Buzz l’éclair de A. McLane – 2/5
La beauté de Toy Story était de jouer sur notre imaginaire enfantin, et cette dinguerie que nos jouets s’animeraient derrière notre dos. Dès la première image, l’on sait l’idée balayée, et les aventures de Buzz seront celle du film originel du jouet. S’en suit donc une rocambolesque épopée galactique, au message simplet (l’union fait la force), à la lecture premier degré bien loin de la profondeur des Toy Story, ou des Pixar récents (Vice-Versa et Soul en tête). On s’ennuie fermement, hormis quelques bonnes vannes bien senties et un chat robotisé en nouvelle coqueluche à vendre des mugs.
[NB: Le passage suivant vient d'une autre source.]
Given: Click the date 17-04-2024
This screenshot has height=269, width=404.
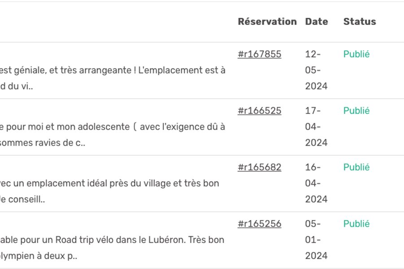Looking at the screenshot, I should [x=316, y=127].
Esther 2, les origines de W.B. Bell – 1,5/5
Il n’y a aucun sens à ce préquel, qui abandonne la brillante idée originelle de Esther, et cette cruauté horrifique cachée derrière une apparence dangereusement ingénue, pour se perdre dans une guérilla de psychopathes avec un twist à mi-film aussi improbable et idiot que sa photographie immonde qui tente de flouter la vacuité d’un propos absent, d’une peur abandonné dans un récital de course-poursuite à crever d’ennui. Point de peur ni d’horreur donc, un raté qui n’a d’intérêt que de mettre un peu plus en lumière le sous-estimé premier du nom.